Work required
In the data below, find every line with the word "first" and copy it.

Available data
━━━━━━━━━━━━━━━━
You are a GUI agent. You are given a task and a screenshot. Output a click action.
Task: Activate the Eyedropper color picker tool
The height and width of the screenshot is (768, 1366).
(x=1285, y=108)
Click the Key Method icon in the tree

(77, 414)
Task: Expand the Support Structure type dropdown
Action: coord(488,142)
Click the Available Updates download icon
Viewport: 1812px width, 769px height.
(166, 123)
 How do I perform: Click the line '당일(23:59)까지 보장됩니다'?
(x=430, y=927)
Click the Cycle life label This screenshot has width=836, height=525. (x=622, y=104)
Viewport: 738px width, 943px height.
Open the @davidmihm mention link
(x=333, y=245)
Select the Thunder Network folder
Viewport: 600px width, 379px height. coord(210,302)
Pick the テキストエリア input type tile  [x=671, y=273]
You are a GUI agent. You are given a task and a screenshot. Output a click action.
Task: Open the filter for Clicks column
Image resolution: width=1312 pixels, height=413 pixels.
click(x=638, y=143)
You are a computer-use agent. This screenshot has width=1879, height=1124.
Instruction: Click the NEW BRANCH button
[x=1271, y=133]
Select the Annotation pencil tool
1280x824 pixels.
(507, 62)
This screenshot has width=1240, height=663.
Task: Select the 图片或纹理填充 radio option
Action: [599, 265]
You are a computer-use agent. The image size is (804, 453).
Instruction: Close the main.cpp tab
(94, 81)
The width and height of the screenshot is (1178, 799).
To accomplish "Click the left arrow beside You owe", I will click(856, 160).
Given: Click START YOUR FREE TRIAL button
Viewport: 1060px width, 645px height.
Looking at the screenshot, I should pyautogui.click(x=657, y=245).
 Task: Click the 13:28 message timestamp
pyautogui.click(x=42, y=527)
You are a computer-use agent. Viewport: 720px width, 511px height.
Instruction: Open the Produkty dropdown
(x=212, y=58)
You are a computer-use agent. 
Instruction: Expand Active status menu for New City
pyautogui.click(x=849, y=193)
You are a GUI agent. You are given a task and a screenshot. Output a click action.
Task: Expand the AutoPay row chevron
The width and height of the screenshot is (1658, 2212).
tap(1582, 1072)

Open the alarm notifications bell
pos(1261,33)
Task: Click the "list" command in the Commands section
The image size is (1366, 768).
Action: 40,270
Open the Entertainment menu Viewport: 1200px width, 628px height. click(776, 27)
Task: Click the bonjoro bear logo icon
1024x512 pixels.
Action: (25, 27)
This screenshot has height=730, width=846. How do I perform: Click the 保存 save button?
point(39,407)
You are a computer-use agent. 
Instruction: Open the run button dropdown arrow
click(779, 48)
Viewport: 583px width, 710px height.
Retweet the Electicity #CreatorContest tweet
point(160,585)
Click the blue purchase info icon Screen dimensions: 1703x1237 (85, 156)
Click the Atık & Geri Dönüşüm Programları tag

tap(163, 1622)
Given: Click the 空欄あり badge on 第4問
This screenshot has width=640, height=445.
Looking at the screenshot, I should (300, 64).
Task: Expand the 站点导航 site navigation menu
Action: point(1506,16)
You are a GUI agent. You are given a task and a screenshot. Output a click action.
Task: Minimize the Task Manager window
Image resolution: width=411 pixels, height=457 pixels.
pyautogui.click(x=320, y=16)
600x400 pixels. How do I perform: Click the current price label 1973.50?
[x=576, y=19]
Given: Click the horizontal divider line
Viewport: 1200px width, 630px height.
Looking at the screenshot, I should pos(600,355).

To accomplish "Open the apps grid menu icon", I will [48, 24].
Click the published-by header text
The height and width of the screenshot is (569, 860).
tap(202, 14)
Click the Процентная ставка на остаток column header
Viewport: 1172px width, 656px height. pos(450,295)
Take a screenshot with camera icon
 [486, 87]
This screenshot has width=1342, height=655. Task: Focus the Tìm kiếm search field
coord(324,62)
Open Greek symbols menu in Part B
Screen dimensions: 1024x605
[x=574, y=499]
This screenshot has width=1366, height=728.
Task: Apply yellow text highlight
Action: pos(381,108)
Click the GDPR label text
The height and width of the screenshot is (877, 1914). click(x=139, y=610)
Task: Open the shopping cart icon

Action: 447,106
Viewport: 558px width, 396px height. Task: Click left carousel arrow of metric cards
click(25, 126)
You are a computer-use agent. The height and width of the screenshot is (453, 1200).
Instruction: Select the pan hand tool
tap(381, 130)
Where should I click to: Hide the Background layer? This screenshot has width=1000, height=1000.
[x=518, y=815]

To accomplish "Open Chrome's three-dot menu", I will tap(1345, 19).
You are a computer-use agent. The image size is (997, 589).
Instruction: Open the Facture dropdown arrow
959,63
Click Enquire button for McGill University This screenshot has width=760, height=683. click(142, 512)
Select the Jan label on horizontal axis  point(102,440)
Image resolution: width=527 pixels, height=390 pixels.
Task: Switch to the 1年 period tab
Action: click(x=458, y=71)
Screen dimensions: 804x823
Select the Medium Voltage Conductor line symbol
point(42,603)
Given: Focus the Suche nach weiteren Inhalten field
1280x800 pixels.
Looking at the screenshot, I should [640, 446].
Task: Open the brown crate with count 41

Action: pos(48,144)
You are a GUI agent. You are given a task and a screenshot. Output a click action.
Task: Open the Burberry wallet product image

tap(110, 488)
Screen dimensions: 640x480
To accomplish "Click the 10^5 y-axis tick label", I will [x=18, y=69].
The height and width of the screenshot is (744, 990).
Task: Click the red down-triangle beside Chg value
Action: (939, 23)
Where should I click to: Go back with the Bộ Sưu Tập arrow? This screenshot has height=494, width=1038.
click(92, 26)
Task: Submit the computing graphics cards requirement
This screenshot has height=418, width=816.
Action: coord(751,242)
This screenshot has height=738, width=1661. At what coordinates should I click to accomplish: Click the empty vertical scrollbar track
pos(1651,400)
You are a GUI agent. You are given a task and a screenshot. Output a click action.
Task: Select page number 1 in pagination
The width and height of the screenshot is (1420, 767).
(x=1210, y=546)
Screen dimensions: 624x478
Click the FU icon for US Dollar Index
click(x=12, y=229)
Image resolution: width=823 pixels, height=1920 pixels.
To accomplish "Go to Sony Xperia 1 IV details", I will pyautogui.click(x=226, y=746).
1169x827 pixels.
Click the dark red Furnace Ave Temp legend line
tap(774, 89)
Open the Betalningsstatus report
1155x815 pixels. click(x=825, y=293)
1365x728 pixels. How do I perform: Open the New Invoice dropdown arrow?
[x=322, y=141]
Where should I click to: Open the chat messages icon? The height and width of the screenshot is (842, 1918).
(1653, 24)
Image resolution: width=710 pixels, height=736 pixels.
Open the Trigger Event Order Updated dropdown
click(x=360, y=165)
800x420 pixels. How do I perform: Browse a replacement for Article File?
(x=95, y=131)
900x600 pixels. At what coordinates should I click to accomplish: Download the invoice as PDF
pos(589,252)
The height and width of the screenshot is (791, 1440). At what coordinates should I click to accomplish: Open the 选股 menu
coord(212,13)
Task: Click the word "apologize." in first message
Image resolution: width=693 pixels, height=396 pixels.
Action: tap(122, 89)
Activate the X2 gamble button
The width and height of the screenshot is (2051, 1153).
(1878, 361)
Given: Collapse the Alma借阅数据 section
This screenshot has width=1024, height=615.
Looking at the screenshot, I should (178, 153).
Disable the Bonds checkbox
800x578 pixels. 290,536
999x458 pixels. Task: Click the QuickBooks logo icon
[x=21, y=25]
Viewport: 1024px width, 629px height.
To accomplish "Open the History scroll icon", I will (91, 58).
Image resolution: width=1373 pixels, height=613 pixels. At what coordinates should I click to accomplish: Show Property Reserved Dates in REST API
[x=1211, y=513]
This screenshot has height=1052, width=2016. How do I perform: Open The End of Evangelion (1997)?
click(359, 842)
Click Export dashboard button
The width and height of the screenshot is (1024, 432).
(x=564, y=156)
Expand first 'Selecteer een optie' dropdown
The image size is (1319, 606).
━━━━━━━━━━━━━━━━
Output below
Task: Click the word "apologize." in first message
Expand first 'Selecteer een optie' dropdown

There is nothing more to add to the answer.